Plastics are materials that consist of single styrene molecules bonded together to form long chains, so-called “polymers”. They are produced in chemical reactors. Because of their properties, these plastics can be extruded, moulded, or pressed into various objects. One of the most commonly used plastics is polystyrene, which is economical and lightweight. Polystyrene is made by the controlled linking of single styrene molecules. Nanoscale polystyrene particles can be synthesized in the laboratory. They are called primary polystyrene nanoparticles. Nanoscale polystyrene particles produced from polystyrene waste through degradation and abrasion, on the other hand, are called secondary polystyrene nanoparticles.
How can I come into contact with this material?
Since polystyrene is used in large quantities in everyday objects such as such as yoghurt containers, plastic tableware or as packaging, it is found as waste in the environment. However, an assessment of how much polystyrene particles come into contact with humans has not yet been carried out. Research is currently being conducted on this topic (2021).
Is there any risk from this material to humans and the environment?
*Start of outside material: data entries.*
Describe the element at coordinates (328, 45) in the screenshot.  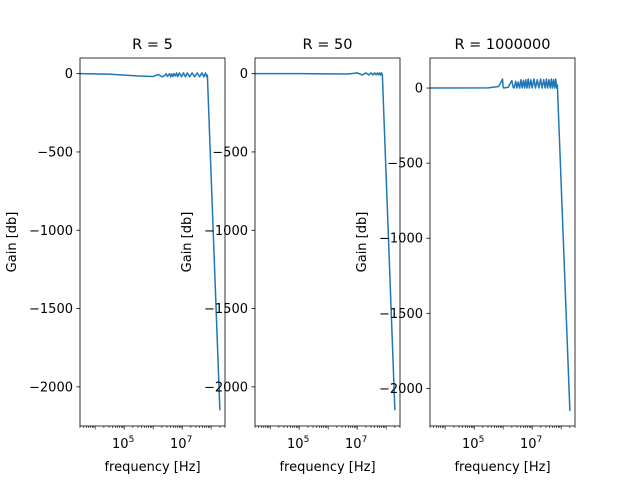
I see `chart-title: R = 50` at that location. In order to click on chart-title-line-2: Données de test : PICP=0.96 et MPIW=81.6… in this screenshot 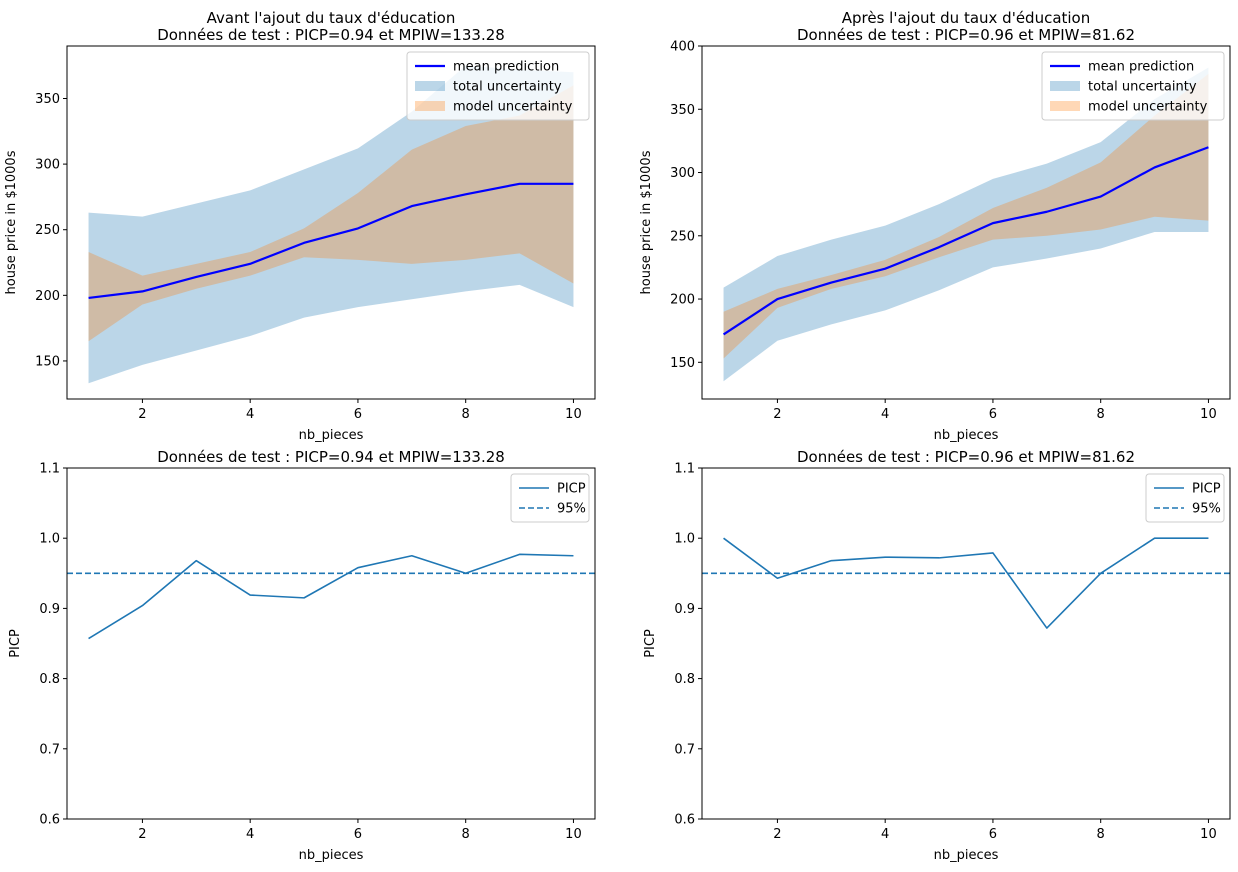, I will do `click(966, 35)`.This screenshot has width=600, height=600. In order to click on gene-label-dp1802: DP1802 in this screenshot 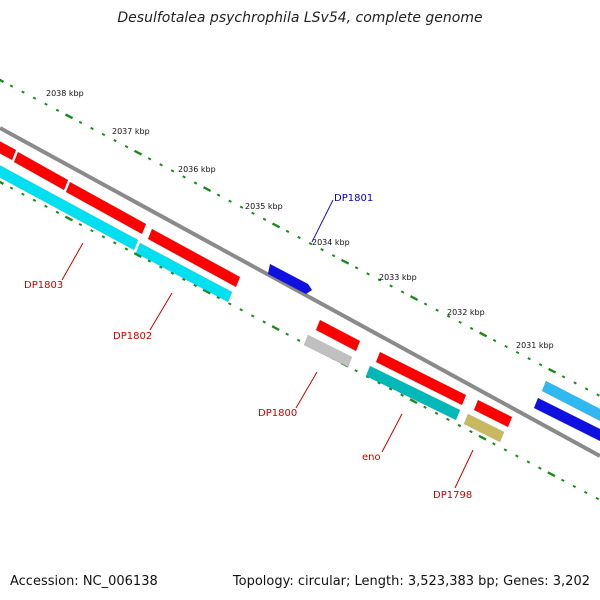, I will do `click(132, 336)`.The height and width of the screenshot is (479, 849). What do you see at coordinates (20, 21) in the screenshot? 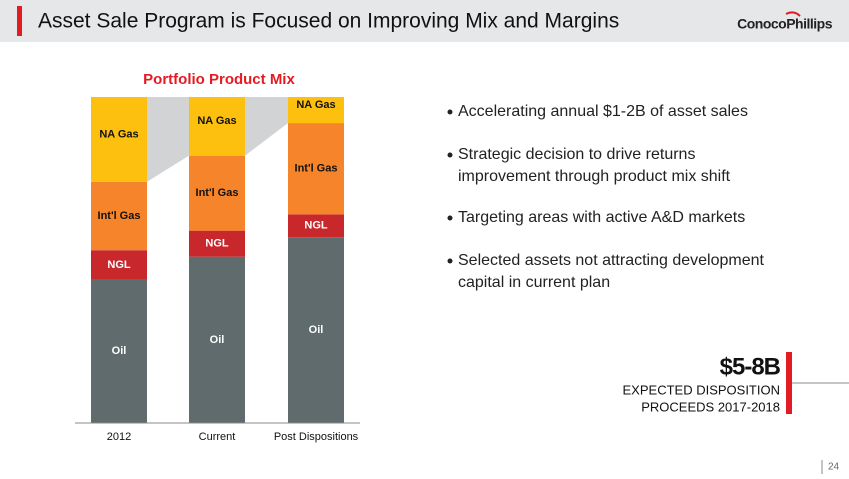
I see `title-accent` at bounding box center [20, 21].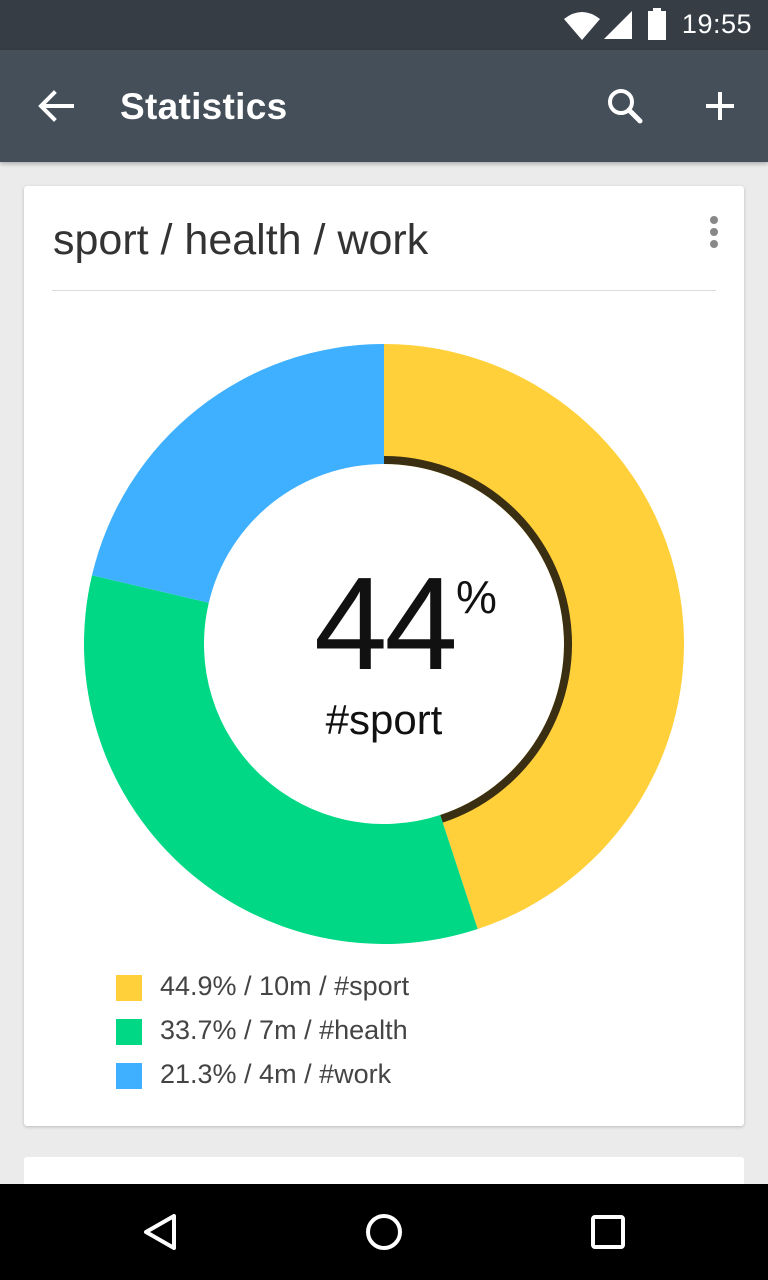 The width and height of the screenshot is (768, 1280). I want to click on search-button, so click(624, 106).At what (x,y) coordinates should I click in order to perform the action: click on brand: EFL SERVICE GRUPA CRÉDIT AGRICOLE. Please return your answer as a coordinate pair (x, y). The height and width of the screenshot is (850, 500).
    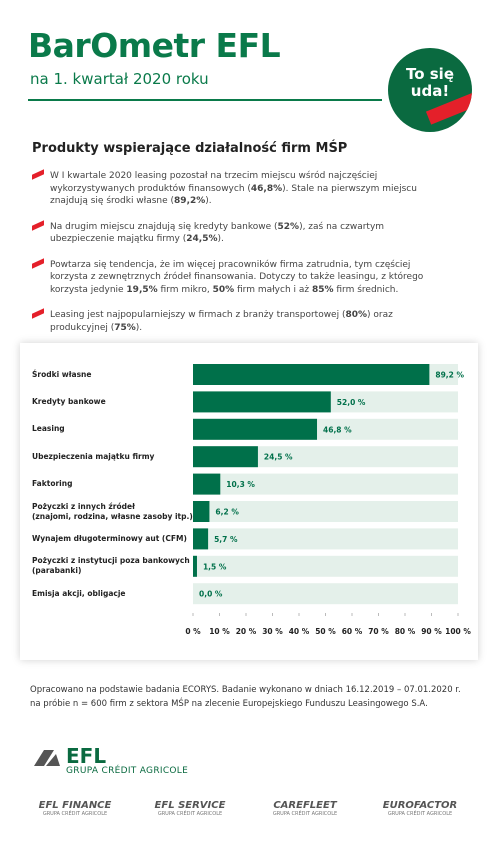
    Looking at the image, I should click on (190, 808).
Pure polystyrene nanoparticles are considered to be non-toxic and of low concern to the organism. In research, they are mostly used as non-toxic reference or model particles for in vitro or in vivo studies.
Humans and the environment are in constant contact with polystyrene. In its meso or micro form, it is of particular concern for aquatic life, but polystyrene does not play a special role in human health. Research on this topic is currently being carried out.
By the way
Polystyrene products can be recognized by the imprint 6 in a triangular arrow frame and the abbreviation PS underneath.